Guayaquil, 12 de septiembre de 2025. El presidente Daniel Noboa anunció una declaratoria de emergencia focalizada en el sistema de compras de fármacos para hospitales públicos. La medida busca resolver la grave escasez de insumos médicos, mejorar la transparencia en el gasto público y asegurar el acceso de los pacientes a tratamientos esenciales.
Lo que se va a hacer
- Monto estimado: Se prevé destinar entre USD 150 millones y USD 200 millones para la compra urgente de medicamentos.
- Canales de compra: El Gobierno contempla realizar adquisiciones mediante acuerdos de gobierno a gobierno, así como mediante instituciones internacionales, para asegurar mejores precios, reducir burocracia y minimizar el riesgo de corrupción.
- Mejoras complementarias: La iniciativa incluye un cambio en la gestión de inventarios con mecanismos más eficientes, uso de tecnología (como inteligencia artificial) para monitorear la disponibilidad de medicamentos en hospitales públicos, evitar pérdidas por caducidad y detectar irregularidades.
Problemática que motivó la emergencia
- Usuarios del sistema público denuncian que, aunque medicamentos existen en bodegas hospitalarias, con frecuencia se les obliga a comprarlos externamente debido a la falta de distribución o errores administrativos.
- Corrupción estructural: según declaraciones oficiales, el problema no es solo la falta de presupuesto, sino que existen malos manejos, personal que desvía responsabilidades, e incluso elementos vinculados con redes delictivas que entorpecen el abastecimiento efectivo.
- Atrasos importantes en los pagos a proveedores de medicinas, lo que afecta la logística de entrega, producción o importación de fármacos, y reduce la confiabilidad del sistema sanitario.
Reacciones y expectativas
- Pacientes y gremios médicos expresan esperanza, pero también escepticismo: la mejora en la disponibilidad de medicamentos es urgente, y muchos recuerdan promesas anteriores que no se materializaron.
- Proveedores advierten que los procesos de pago deben agilizarse, ya que los atrasos acumulados comprometen la producción y distribución.
- Autoridades sanitarias subrayan la necesidad de transparencia y supervisión, pues declaratorias de emergencia pueden facilitar procesos más rápidos, pero también abrir la puerta a irregularidades si no hay controles adecuados.
Análisis
Este anuncio del gobierno representa un paso importante para intentar superar la crisis farmacéutica que afecta a Ecuador, pero su éxito dependerá de varios factores:
- Ejecución eficiente: contar con fondos no basta si el sistema de compras, distribución y control interno no funciona.

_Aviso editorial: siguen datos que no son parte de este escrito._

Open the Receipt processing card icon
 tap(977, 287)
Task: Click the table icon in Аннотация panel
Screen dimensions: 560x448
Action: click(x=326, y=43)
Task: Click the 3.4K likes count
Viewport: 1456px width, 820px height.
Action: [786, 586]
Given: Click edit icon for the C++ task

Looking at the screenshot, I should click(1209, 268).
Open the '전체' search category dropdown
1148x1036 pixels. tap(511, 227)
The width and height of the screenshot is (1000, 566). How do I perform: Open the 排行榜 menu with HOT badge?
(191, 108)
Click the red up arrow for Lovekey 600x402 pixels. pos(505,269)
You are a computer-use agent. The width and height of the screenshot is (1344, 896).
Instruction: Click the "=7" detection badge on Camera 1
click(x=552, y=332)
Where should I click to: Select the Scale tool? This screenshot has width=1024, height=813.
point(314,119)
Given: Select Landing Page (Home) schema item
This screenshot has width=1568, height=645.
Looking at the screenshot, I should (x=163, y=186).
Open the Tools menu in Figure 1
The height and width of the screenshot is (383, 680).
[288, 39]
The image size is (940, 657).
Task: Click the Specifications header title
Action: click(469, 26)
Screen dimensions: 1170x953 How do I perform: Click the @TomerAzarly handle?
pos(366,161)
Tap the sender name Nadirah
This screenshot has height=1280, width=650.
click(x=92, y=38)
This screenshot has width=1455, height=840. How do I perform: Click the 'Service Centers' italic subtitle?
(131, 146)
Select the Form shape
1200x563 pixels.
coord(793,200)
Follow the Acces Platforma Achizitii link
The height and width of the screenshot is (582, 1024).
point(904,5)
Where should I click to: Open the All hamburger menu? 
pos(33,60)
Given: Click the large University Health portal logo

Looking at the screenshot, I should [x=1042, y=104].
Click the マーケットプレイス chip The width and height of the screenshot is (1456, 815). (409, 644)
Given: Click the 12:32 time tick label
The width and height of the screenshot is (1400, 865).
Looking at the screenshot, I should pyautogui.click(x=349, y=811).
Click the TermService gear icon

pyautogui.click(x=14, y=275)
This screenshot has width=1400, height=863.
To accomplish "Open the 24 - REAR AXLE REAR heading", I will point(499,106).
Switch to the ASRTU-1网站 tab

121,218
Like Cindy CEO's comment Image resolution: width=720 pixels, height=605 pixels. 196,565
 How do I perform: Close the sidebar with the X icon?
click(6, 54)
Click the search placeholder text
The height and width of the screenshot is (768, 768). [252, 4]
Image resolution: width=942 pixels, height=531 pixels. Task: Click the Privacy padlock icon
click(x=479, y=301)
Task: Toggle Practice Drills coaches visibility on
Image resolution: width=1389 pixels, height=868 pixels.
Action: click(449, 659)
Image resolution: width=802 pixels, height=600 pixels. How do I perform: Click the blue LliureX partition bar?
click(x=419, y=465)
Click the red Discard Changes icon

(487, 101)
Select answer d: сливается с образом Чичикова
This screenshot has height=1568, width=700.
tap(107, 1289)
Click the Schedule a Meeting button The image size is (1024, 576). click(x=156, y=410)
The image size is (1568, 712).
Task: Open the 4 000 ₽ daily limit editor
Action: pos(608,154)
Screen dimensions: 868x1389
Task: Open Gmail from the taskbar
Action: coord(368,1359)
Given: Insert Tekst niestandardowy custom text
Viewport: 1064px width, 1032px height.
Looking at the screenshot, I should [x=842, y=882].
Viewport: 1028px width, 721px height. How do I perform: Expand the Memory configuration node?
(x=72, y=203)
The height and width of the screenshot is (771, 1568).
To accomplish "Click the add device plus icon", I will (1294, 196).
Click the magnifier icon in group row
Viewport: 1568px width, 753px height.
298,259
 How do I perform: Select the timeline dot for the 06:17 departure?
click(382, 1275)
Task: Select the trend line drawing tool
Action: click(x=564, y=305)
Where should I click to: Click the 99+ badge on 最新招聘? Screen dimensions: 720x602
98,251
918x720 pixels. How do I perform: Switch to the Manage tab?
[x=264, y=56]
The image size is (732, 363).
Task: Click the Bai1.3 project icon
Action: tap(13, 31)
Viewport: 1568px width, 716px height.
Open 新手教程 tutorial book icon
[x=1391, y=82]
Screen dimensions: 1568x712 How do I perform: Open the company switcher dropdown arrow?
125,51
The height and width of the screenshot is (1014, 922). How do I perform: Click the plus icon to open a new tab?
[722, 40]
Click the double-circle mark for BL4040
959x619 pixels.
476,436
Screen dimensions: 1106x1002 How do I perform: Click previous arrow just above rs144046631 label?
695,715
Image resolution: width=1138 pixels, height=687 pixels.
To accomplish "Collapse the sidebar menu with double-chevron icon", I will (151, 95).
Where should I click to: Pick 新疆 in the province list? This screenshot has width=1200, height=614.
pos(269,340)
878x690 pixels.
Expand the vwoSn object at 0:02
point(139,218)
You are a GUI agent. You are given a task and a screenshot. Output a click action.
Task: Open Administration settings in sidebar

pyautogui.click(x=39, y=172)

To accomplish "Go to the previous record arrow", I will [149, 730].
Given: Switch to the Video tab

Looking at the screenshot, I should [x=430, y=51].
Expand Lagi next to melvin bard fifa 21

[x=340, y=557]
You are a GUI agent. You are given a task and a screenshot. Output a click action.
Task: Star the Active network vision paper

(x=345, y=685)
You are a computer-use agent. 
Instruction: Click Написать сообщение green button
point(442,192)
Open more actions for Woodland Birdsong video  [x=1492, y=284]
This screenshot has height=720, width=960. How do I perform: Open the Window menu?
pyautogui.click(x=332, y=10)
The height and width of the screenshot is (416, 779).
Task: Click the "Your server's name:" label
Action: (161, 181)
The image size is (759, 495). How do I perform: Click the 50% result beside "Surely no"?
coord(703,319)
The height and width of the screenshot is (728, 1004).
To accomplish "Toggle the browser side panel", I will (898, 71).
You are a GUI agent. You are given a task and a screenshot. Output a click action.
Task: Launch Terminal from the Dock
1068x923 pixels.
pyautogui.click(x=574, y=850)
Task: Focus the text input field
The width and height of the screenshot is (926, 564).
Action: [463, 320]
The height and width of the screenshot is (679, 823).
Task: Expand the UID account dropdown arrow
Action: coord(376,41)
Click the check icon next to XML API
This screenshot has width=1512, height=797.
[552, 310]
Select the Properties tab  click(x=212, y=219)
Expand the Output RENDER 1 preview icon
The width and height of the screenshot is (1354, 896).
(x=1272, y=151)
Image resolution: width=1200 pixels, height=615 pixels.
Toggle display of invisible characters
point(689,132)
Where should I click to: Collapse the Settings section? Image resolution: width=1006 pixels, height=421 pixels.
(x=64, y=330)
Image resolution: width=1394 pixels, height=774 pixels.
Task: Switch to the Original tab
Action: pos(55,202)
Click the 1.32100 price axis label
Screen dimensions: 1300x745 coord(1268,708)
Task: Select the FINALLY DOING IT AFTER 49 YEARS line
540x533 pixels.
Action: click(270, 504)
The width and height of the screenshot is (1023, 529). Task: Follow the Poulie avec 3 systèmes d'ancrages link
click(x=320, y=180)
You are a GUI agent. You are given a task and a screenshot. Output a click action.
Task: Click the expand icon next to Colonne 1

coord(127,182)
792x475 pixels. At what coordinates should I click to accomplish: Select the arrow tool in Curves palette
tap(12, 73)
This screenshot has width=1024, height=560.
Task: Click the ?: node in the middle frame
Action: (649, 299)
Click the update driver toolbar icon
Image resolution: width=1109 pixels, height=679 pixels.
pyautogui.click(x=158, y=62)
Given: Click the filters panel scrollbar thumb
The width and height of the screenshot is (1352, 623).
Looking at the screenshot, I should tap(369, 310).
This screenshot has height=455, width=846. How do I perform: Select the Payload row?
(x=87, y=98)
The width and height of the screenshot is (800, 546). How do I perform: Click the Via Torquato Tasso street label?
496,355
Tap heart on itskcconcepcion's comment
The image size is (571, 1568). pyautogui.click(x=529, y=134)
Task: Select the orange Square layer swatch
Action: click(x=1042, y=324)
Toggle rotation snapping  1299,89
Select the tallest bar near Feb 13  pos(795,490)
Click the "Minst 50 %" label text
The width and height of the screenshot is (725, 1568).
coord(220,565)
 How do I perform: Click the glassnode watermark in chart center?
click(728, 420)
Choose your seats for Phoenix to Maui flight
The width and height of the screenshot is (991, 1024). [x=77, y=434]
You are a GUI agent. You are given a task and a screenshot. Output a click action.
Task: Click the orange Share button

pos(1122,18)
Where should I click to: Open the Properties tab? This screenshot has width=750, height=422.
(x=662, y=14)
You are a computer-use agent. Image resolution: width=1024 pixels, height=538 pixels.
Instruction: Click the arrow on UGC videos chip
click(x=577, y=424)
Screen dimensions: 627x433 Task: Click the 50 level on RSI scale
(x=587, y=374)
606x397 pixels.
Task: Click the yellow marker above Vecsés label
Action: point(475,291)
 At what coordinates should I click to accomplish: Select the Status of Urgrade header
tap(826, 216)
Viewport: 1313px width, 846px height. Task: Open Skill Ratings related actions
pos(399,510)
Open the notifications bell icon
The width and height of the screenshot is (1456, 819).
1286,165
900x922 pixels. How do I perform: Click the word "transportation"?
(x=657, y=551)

- Supervisión ciudadana y transparencia: para evitar que parte de los recursos se pierdan por corrupción, desvíos o complicaciones burocráticas.
- Planificación a mediano y largo plazo: la emergencia es una medida coyuntural; lo ideal es reforzar permanentemente los mecanismos de abastecimiento, los sistemas de inventario y la infraestructura logística.
- Coordinación interinstitucional: Salud Pública, IESS, proveedores, Aduanas, Ministerio de Finanzas y entidades de control (Contraloría) deberán trabajar sincronizados para evitar cuellos de botella.
La declaratoria de emergencia para la compra de medicamentos, con un presupuesto que podría llegar a los USD 200 millones, representa una oportunidad crucial para revertir uno de los males más sentidos por la población: la falta de fármacos esenciales. Si bien el anuncio ofrece esperanzas, también impone una gran responsabilidad al Estado: demostrar que esta vez sí es posible garantizar que esos medicamentos lleguen a quienes los necesitan, sin dilaciones ni pérdidas, sin corrupción ni burocracia. El verdadero éxito no estará en la cifra asignada, sino en cómo se traduzca ese presupuesto en salud palpable, en tratamientos cumplidos y en vidas cuidadas.